## Prompt
Only text lines belong in the answer: the lines from the first one in the records through the line with "This screenshot has width=276, height=184.", copied exactly.

= = = = = = =

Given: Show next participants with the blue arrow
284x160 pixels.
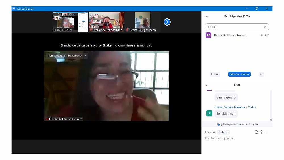Looking at the screenshot, I should (167, 22).
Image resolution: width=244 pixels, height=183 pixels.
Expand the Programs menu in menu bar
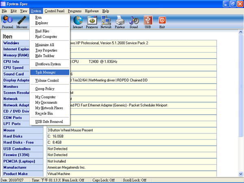tap(75, 11)
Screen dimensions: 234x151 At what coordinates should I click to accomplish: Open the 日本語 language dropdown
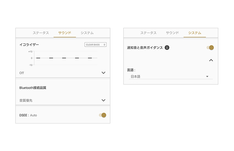pos(170,77)
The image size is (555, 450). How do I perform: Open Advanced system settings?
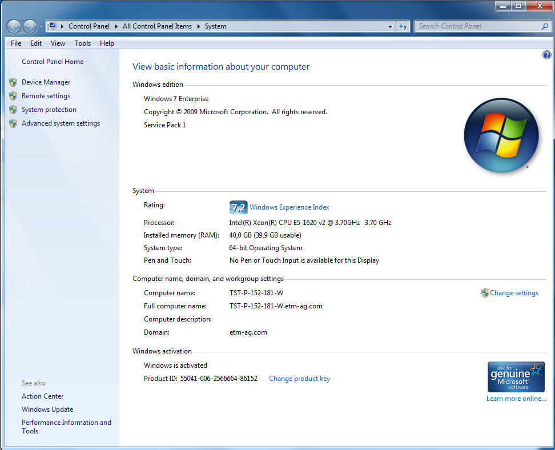point(61,123)
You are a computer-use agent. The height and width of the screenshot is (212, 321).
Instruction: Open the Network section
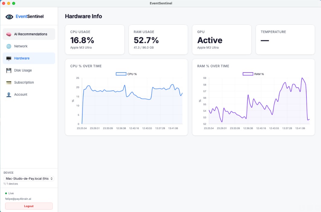point(29,46)
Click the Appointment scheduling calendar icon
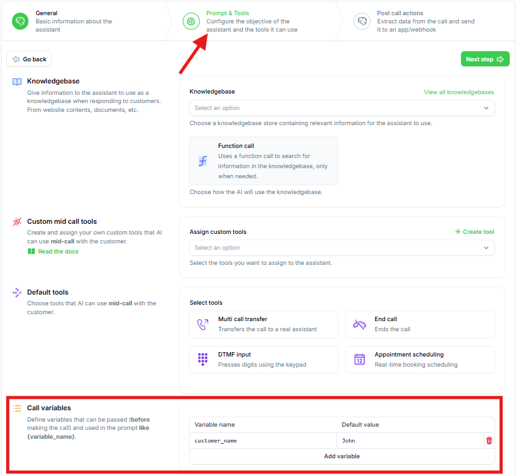This screenshot has height=476, width=516. click(x=359, y=359)
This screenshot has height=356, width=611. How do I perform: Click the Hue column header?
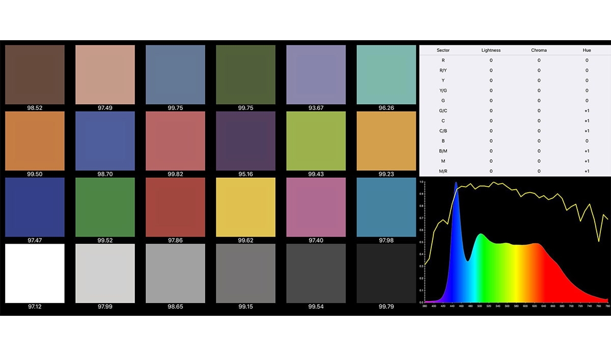(587, 50)
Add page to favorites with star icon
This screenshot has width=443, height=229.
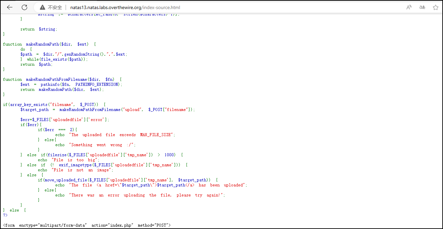[435, 7]
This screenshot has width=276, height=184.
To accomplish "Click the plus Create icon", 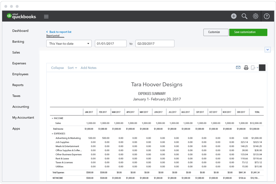I will coord(234,16).
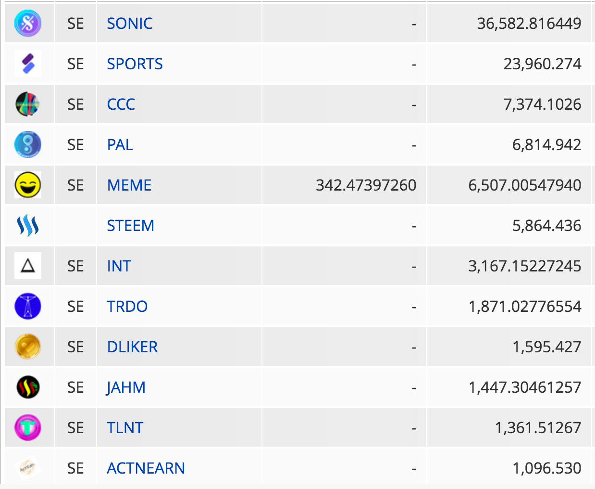The width and height of the screenshot is (595, 489).
Task: Click the JAHM token icon
Action: click(28, 387)
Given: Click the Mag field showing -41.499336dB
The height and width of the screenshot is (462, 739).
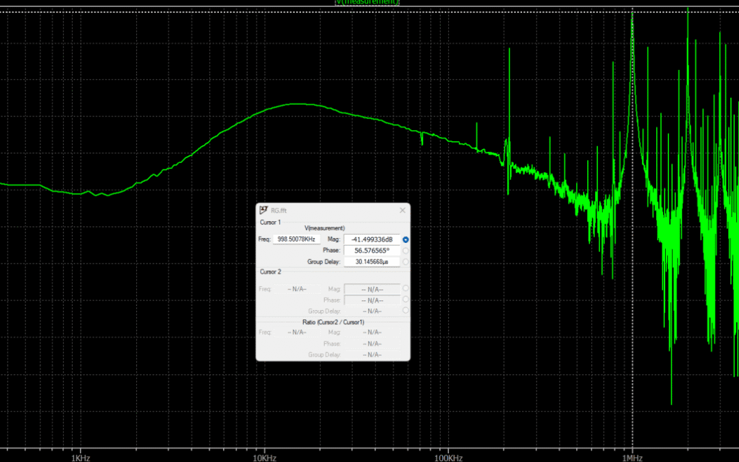Looking at the screenshot, I should [x=372, y=240].
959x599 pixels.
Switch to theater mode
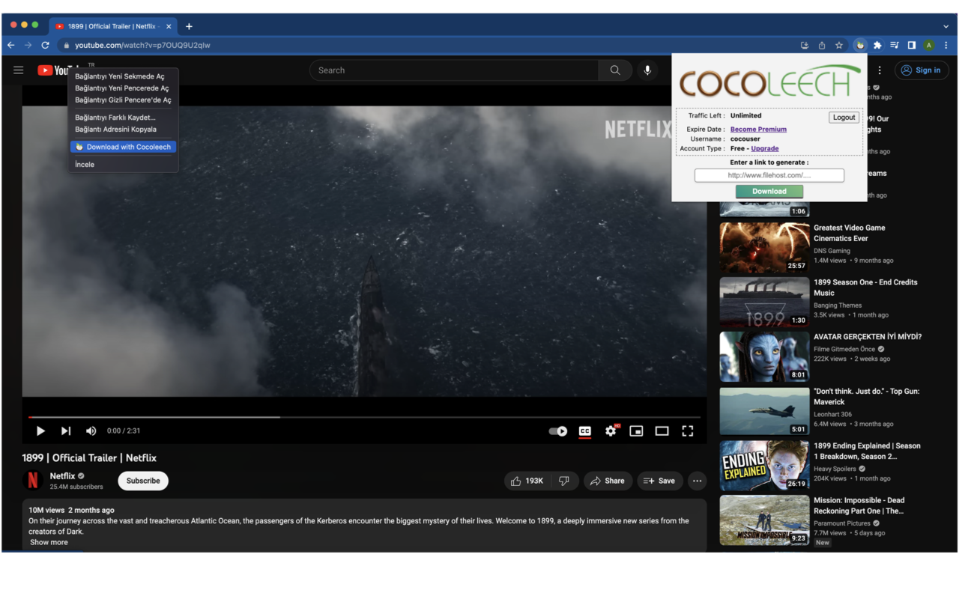click(662, 431)
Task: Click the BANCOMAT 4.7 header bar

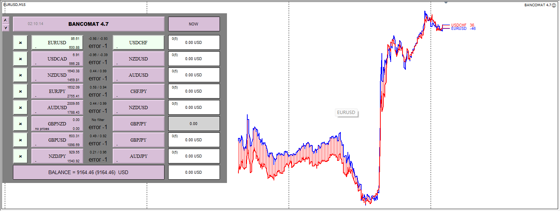Action: pyautogui.click(x=89, y=24)
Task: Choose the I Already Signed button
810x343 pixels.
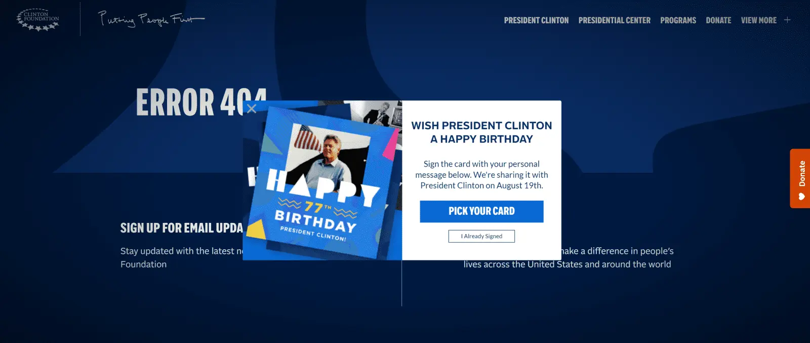Action: coord(481,236)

= = = = = = =

## Answer space
Given: Show next participants with the blue arrow
284x160 pixels.
Looking at the screenshot, I should (167, 22).
Image resolution: width=244 pixels, height=183 pixels.
Expand the Programs menu in menu bar
tap(75, 11)
Screen dimensions: 234x151 At what coordinates should I click to accomplish: Open the 日本語 language dropdown
pos(170,77)
The image size is (555, 450). How do I perform: Open Advanced system settings?
point(61,123)
You are a computer-use agent. The height and width of the screenshot is (212, 321).
Instruction: Open the Network section
point(29,46)
Click the Appointment scheduling calendar icon
This screenshot has height=476, width=516. click(x=359, y=359)
This screenshot has height=356, width=611. How do I perform: Click the Hue column header?
(587, 50)
Add page to favorites with star icon
This screenshot has width=443, height=229.
[435, 7]
This screenshot has width=276, height=184.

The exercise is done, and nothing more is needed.